Nowadays, object recognition based on correlation filters receives much research interest due to its high impact in real-life activities, such as video surveillance, human-computer interaction, robotics, biometrics, and target tracking [612]. Correlation filtering is a powerful technique for object recognition because of its ability to perform two essential tasks simultaneously: detection of a target within an observed scene and computation of the exact position of the detected object [13, 14]. Another advantage of correlation filters is their ability to detect multiple objects in a single scene simultaneously [1517].

The performance of correlation pattern recognition may be improved either by discarding noise components from the output of a linear system [18] or by using an adaptive approach to the filter design [19]. The former approach is suitable for classification problems [20], whereas the latter is preferable for detection and tracking applications. For the case of nonstationary noise such as a cluttered background, statistical parameters of the noise are space-variant. The frequency response of a correlation filter is locally adapted to the parameters estimated in small spatially homogeneous fragments of the input scene. The locally adaptive filter improves pattern recognition in terms of location errors for a noisy environment that is important for accurate target detection.

Conventional correlation filters without training may yield a poor performance to recognize a target partially occluded by other objects [21], for example, to recognize a pedestrian partially covered with a tree or a man wearing sunglasses. There are several proposals to treat partial occlusions with correlation filters [2229]. All of them use independent parts of the target to synthesize a composite correlation filter. However, no study was carried out on an augmented division of the object into parts.

Campos et al. [22] carried out a study on the performance of some correlation filters to discriminate occluded objects. They compare the phase-only filter, the inverse filter, and the trade-off filter between the minimum variance and minimum average correlation energy. All used filters enhance the edges of the object in order to have a good discrimination. The target is divided uniformly into seven parts without any justification. Moreover, the performance of the filters in the presence of noise and geometric distortions was not analyzed. Adaptive correlation filters for recognition of fragmented objects imbedded into real-life scenes and in the presence of additive noise were presented [23, 24]. The target is divided into independent fragments for the design of an adaptive filter. It was supposed that at least one of the fragments responses to the visible fragment of the target is embedded into the scene. Additionally, the algorithm uses available contour and texture information to improve recognition of partially occluded objects. Recent work [28] improves recognition of partially occluded objects embedded into a known cluttered background with an adaptive composite filter. The proposed filters are able to discriminate noisy similar objects, even, when available information of a target is about 19%. Khoury et al. [30] developed several optimal correlation algorithms for detection of obscured targets embedded into a disjoint background. It was noted that the boundary between obscuring and obscured objects makes a significant contribution to the correlation peak. So, blurring of the boundaries was utilized for detection of obscured targets.

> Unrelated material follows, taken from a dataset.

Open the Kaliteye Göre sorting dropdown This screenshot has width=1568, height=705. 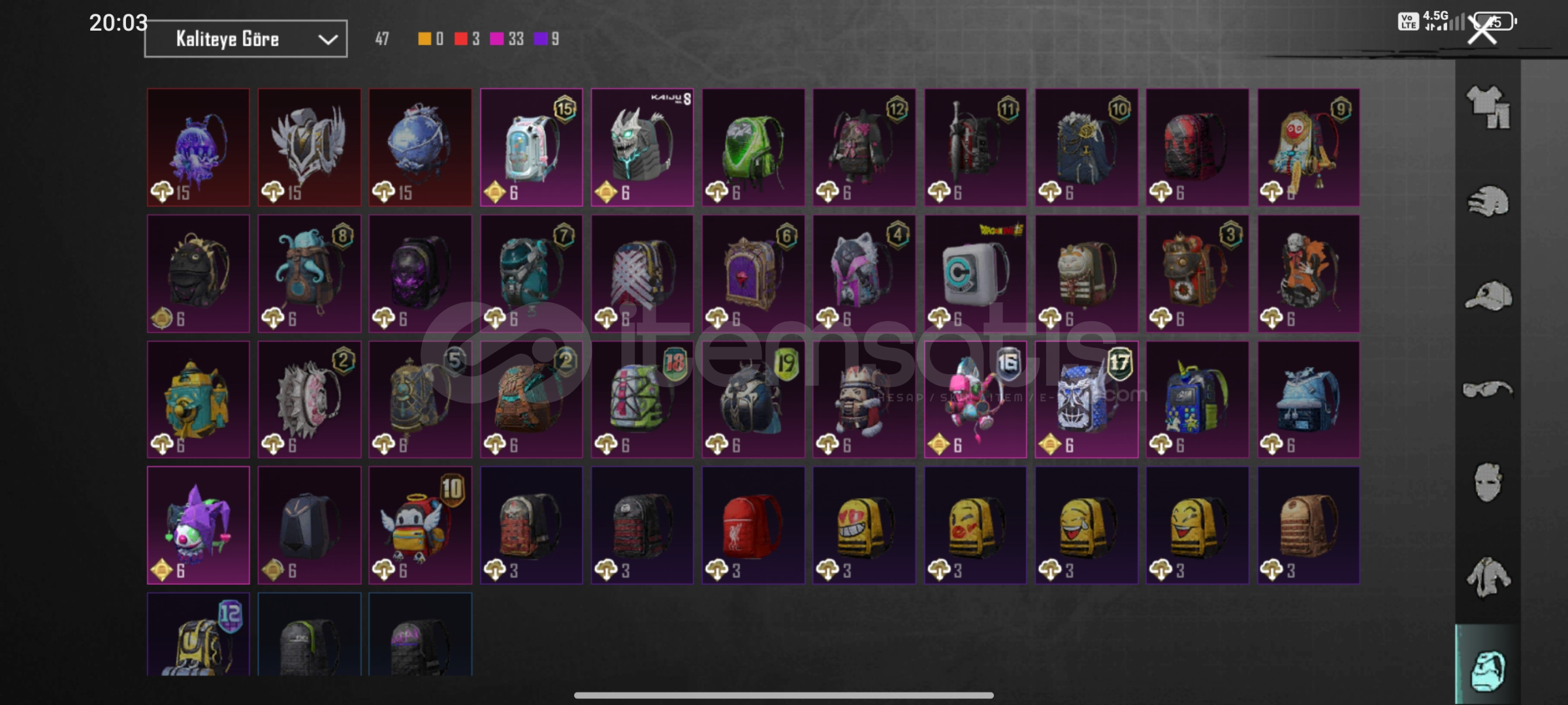click(246, 39)
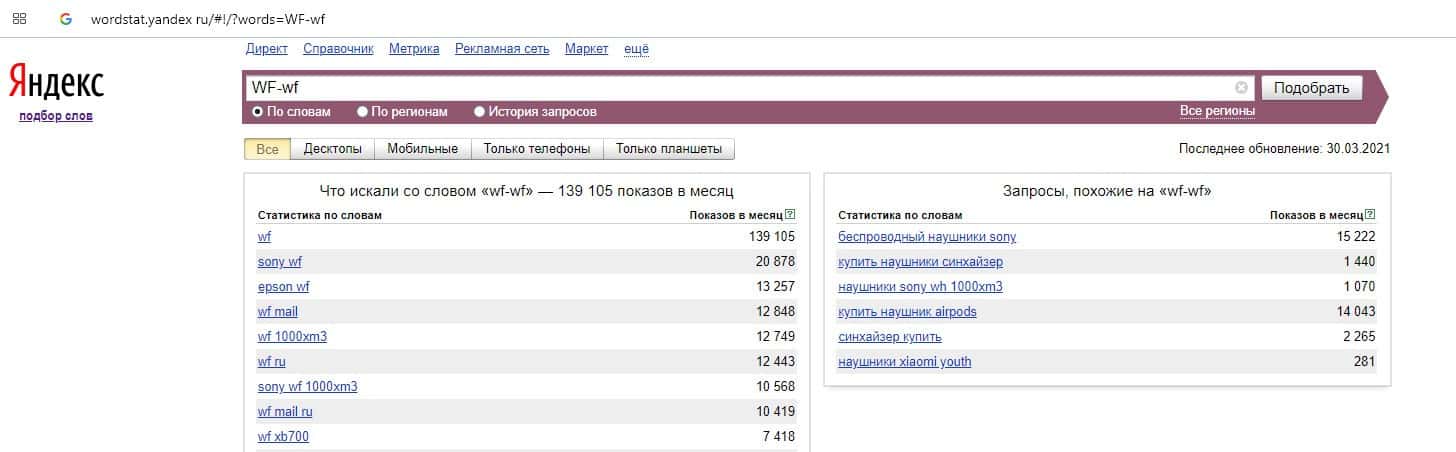Open the 'sony wf 1000xm3' query link

click(307, 387)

Recently, masked correlation filters (MCFs) were designed [31] to handle partial occlusions in face images. MCFs utilize prior knowledge of the location of partial occlusions in test images as well as the zero-aliasing correlation filtering (ZACF) [27]. Since in real-life applications the location of partial occlusions is usually unknown, the filters cannot be widely used.

Finally, note that, in the design of common correlation-based methods, the target is arbitrarily divided into a number of parts, which are used for the design of composite filters. One of the motivations of this research is to determine a reasonable way for the target division to guarantee a high level of the overall system performance. In order to obtain a good recognition of each target part in noisy input scenes, the optimum correlation filters are also utilized [32].

The paper is organized as follows. Section 2 recalls the design of composite correlation filters. Section 3 describes the proposed algorithm for target fragmentation and robust recognition of partially occluded objects with multiple composite filters. Section 4 with the help of computer simulation presents the performance of the proposed algorithms in terms of detection efficiency. The results are discussed and compared with those obtained with common correlation filters. Finally, Section 5 presents our conclusions.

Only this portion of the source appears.